Only By The Night, grabado en los estudios Blackbird de Nashville (Tennesse), atrapa desde la melancólica y sideral Closer, donde el lastimero canto de Caleb Followill golpea en lo más profundo y se perfila como uno de los puntos más altos del álbum. Con su inequívoco timbre sureño resulta el contraste perfecto para ese aire que por momentos llega a ser tan británico en la banda proveniente de la tierra de “el rey”, Memphis (Tennesse). Y es que “contrastes” parece ser la palabra que mejor define a Only By The Night: Atmósferas oscuras súbitamente iluminadas por guitarras contrapuestas que van y vienen en apariciones fantasmales mientras el oportuno bajo lleva la batuta de canciones tan eficaces como bien pensadas, cargadas de sexo decadente en Sex On Fire y I Want You, crítica política en Clawl y amoríos prohibidos y lícitos en 17, Revelry, Use Somebody y melancolía desbordada en el magnífico corte de cierre, Cold Desert. Toda una gama de texturas que se amplían tras cada pasada.

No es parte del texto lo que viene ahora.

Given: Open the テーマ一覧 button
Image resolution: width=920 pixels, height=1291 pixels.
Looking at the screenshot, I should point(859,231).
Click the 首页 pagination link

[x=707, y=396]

Only By The Night reafirma a Kings Of Leon como una de las bandas más interesantes de la década, y el cambio de su sonido inevitablemente abre la pregunta sobre lo que depara el futuro para la banda y una base de seguidores que crece en número y en devoción por el trabajo de la familia Followill. Only By The Night de Kings Of Leon.